--- Start ---

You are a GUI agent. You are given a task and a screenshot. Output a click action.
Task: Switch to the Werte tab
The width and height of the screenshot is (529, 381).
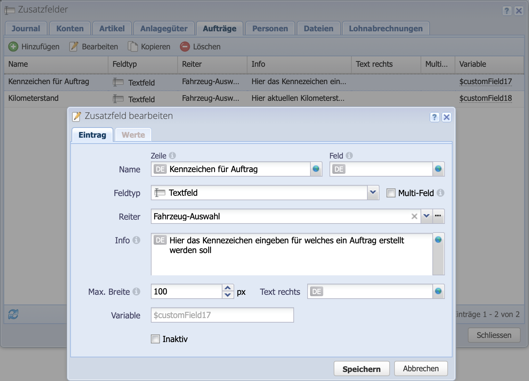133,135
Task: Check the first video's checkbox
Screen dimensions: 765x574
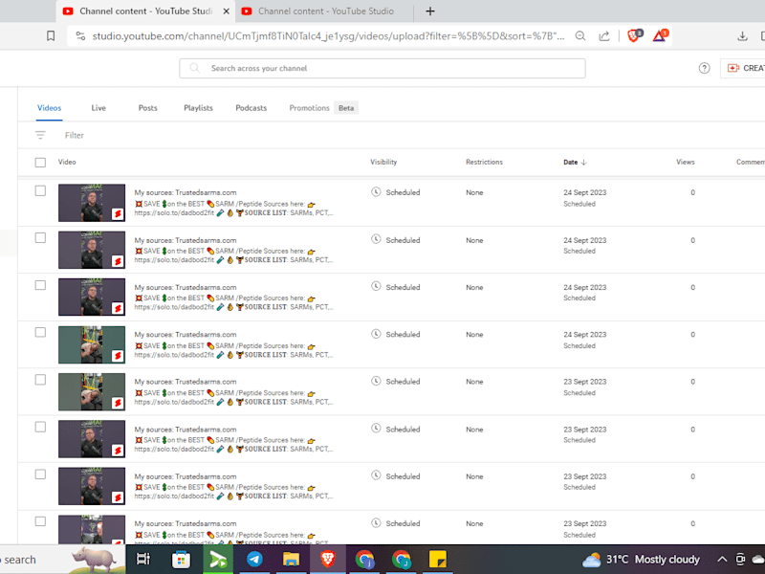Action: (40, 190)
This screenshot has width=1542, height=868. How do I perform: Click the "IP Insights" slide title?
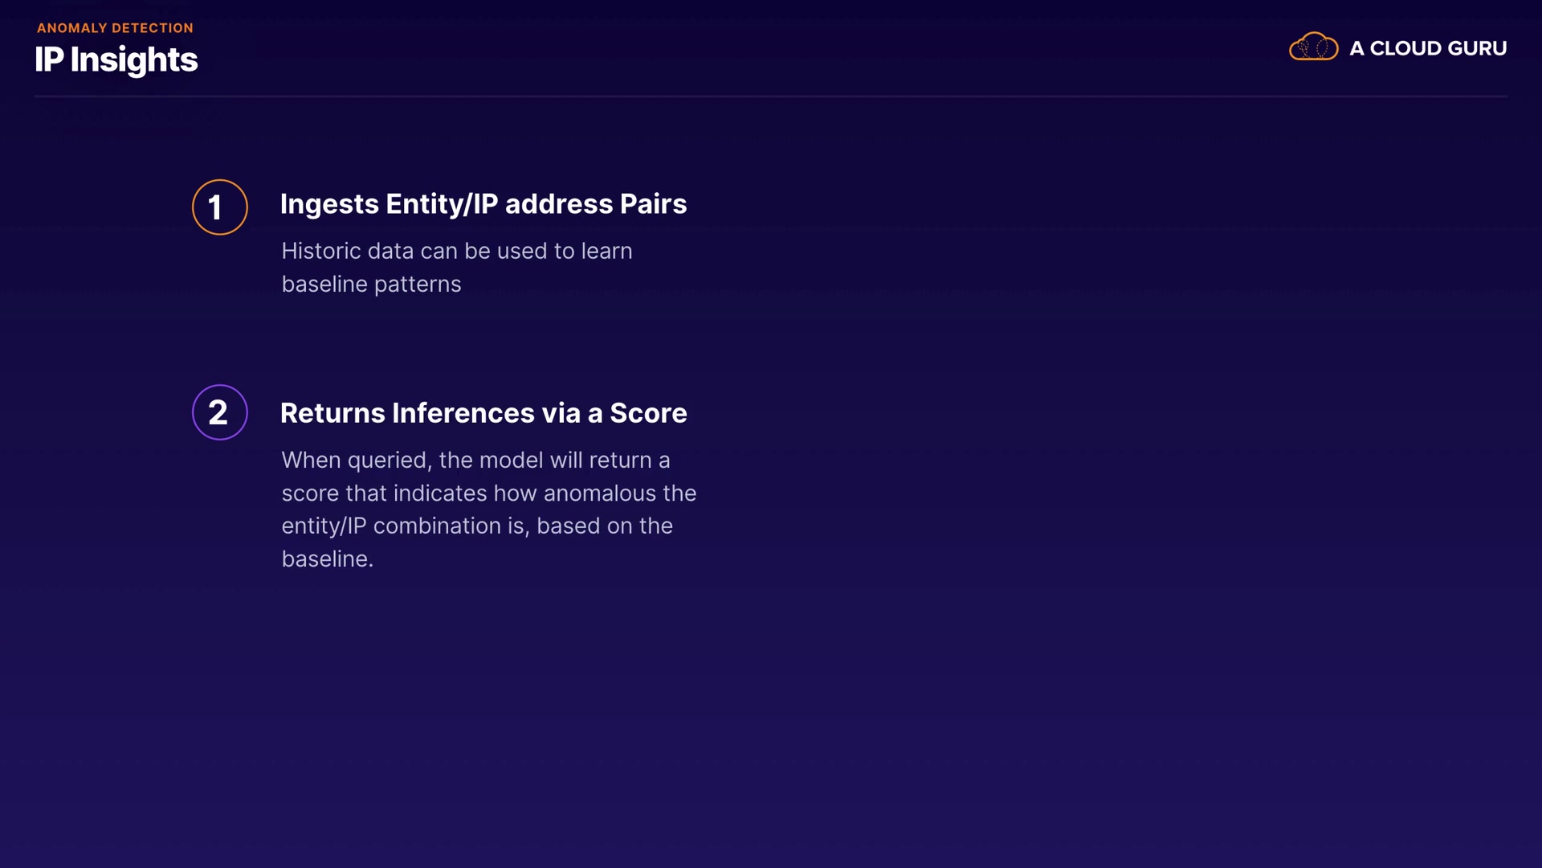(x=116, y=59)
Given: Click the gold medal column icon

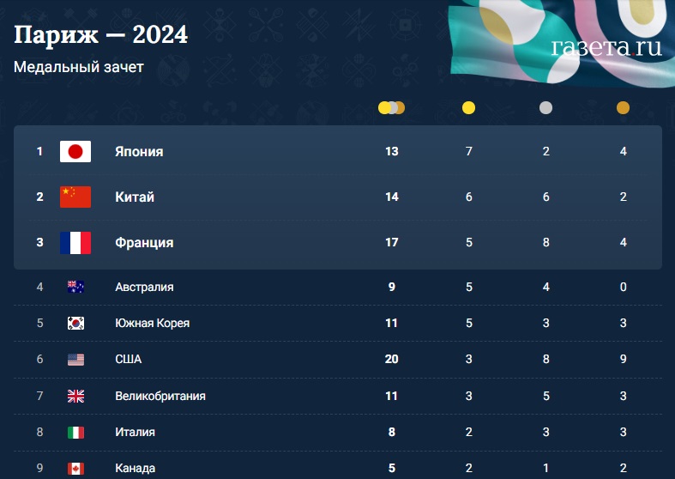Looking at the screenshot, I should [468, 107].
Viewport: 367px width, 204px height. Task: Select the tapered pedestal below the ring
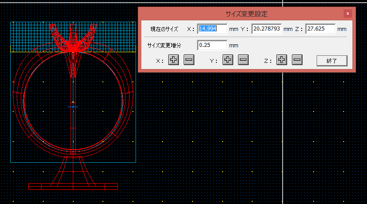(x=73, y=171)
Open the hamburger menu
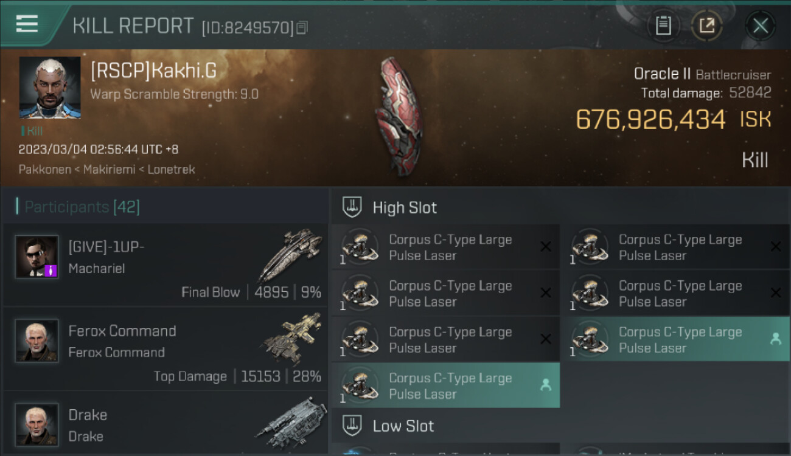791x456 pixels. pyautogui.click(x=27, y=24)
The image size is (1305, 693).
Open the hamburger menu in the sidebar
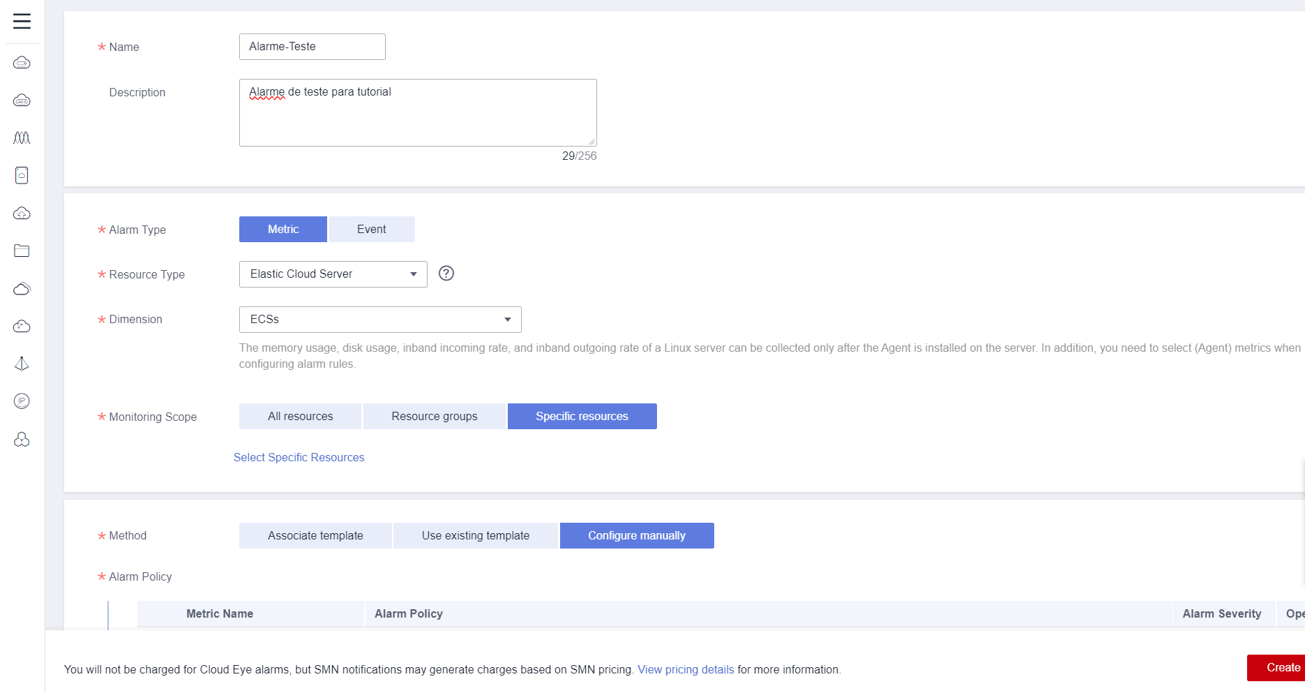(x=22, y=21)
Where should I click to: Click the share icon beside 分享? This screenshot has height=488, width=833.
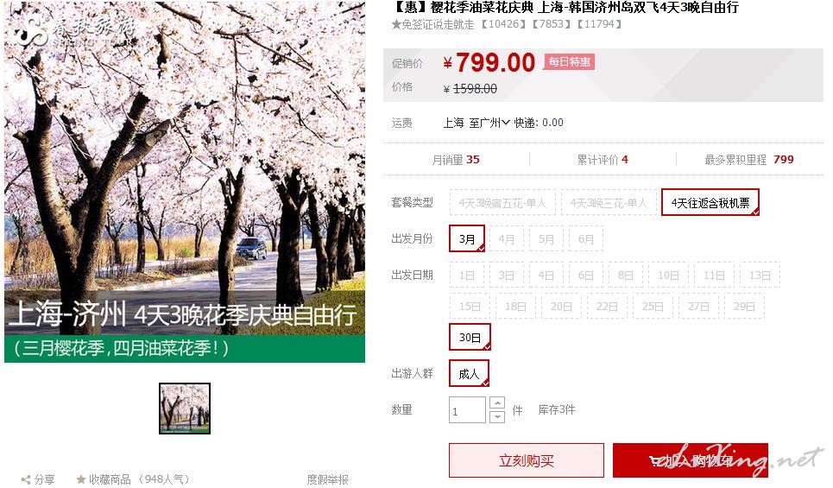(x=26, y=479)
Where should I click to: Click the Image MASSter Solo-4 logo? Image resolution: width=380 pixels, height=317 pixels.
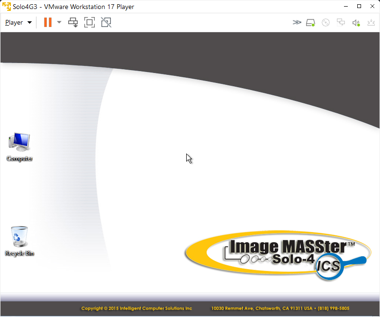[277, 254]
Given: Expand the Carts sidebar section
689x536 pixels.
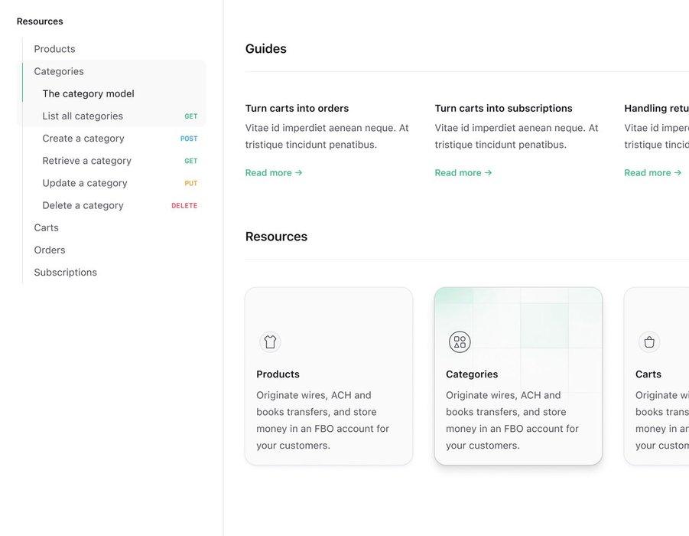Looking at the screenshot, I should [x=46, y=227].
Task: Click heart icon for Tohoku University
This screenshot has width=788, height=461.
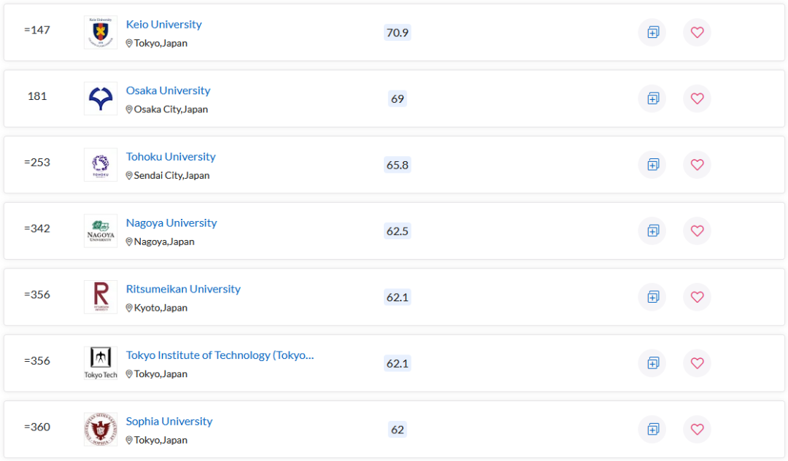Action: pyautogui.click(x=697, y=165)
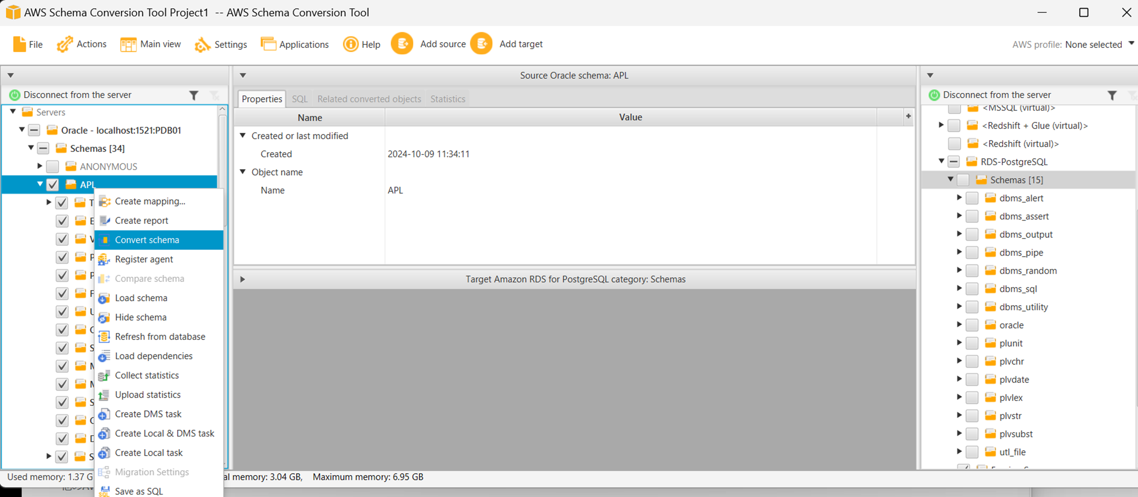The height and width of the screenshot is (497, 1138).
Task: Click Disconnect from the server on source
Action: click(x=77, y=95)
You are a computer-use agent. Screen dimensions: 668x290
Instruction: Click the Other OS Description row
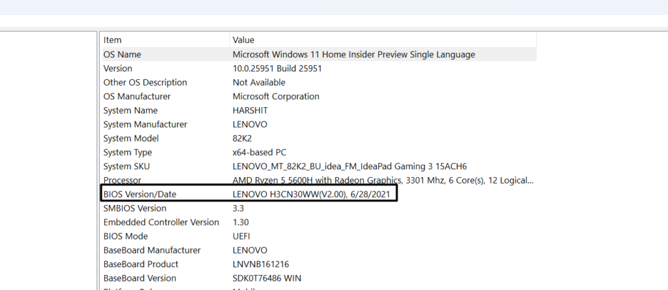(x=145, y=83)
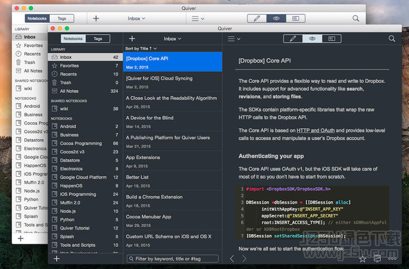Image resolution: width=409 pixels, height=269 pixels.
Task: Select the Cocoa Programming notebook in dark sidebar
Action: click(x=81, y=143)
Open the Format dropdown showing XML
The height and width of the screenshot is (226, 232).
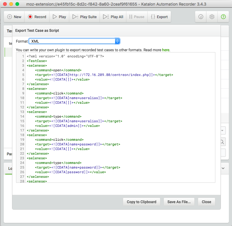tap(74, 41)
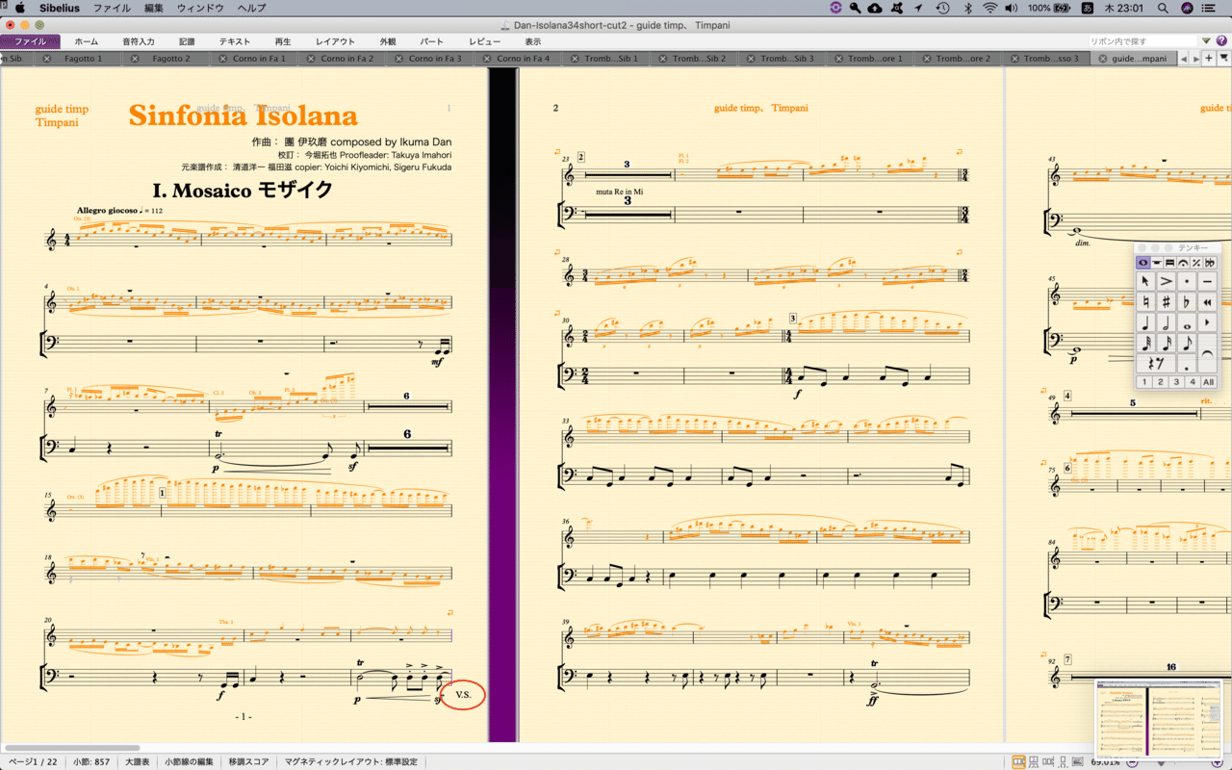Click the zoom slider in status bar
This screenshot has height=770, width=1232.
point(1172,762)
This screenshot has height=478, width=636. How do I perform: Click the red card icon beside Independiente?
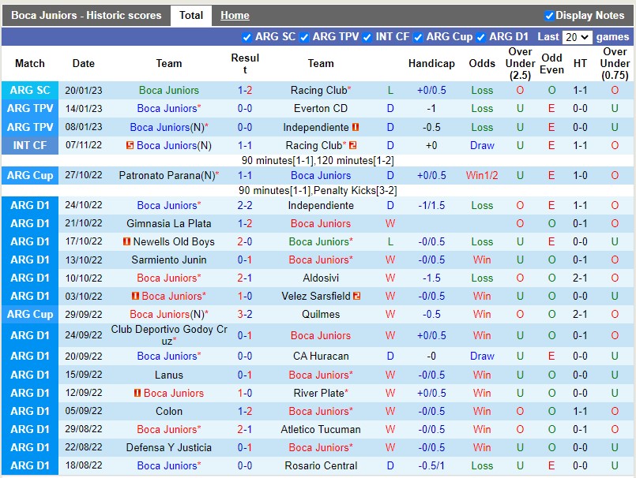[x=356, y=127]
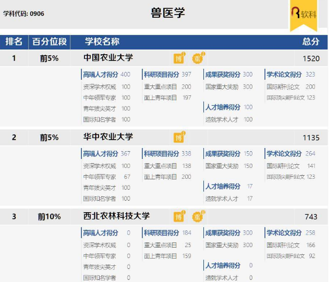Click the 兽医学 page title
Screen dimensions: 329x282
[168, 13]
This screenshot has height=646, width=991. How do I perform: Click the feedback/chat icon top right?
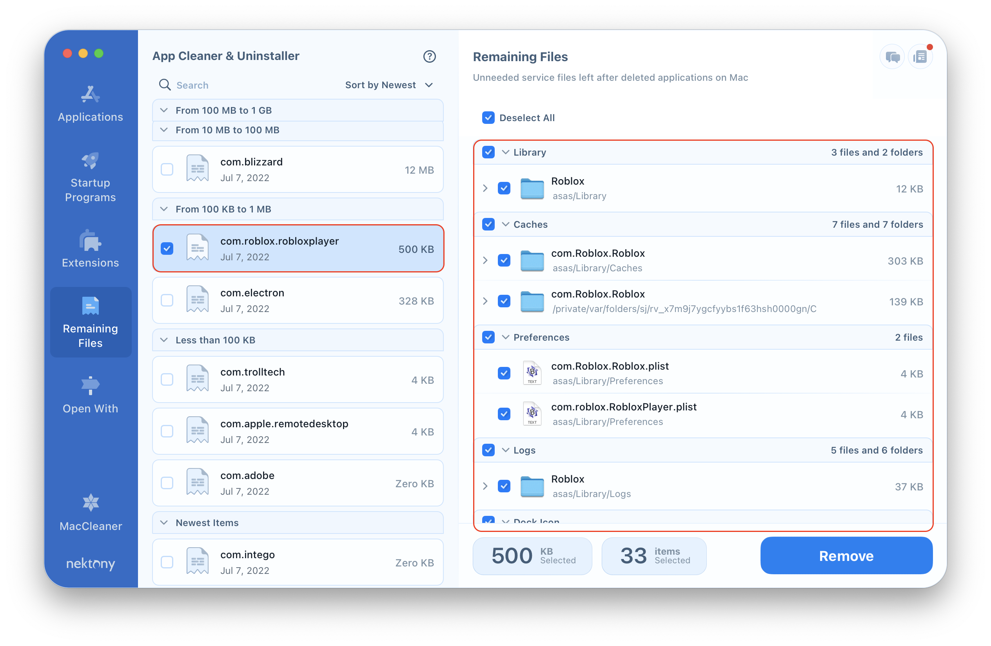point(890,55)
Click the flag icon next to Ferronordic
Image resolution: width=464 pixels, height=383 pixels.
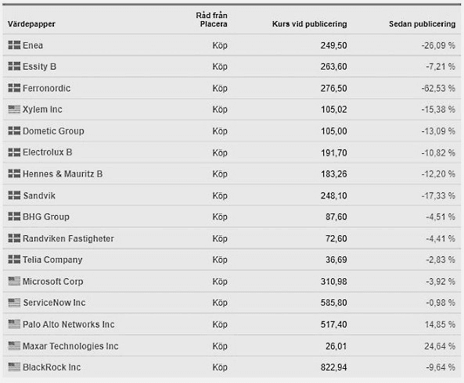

--- End ---

PROBLEM DESCRIPTION: Write out the rows above word for word, from the line that contains "Task: Check the first video's checkbox" through the line that contains "point(1172,762)", without the pictures.

RESULT OF THIS TASK:
Task: Check the first video's checkbox
Screen dimensions: 765x574
Action: (40, 190)
This screenshot has width=1542, height=868. How do I perform: Click the "IP Insights" slide title?
(x=116, y=59)
Given: Click the gold medal column icon

Looking at the screenshot, I should [468, 107].
Viewport: 367px width, 204px height. Task: Select the tapered pedestal below the ring
(x=73, y=171)
Open the hamburger menu
791x456 pixels. pyautogui.click(x=27, y=24)
The image size is (1305, 693).
Open the hamburger menu in the sidebar
(x=22, y=21)
Where should I click to: Click the share icon beside 分享? This screenshot has height=488, width=833.
(x=26, y=479)
Where should I click to: Click the Image MASSter Solo-4 logo? Image resolution: width=380 pixels, height=317 pixels.
[277, 254]
Given: Expand the Carts sidebar section
689x536 pixels.
Looking at the screenshot, I should [x=46, y=227].
Task: Click heart icon for Tohoku University
This screenshot has width=788, height=461.
Action: pyautogui.click(x=697, y=165)
The height and width of the screenshot is (497, 1138).
Task: Click Disconnect from the server on source
Action: click(x=77, y=95)
You are a computer-use agent. Screen dimensions: 668x290
Instruction: Click the Other OS Description row
(x=145, y=83)
Image resolution: width=409 pixels, height=269 pixels.
Task: Select the Cocoa Programming notebook in dark sidebar
Action: click(x=81, y=143)
Open the Format dropdown showing XML
The height and width of the screenshot is (226, 232).
tap(74, 41)
Click the zoom slider in status bar
This screenshot has height=770, width=1232.
point(1172,762)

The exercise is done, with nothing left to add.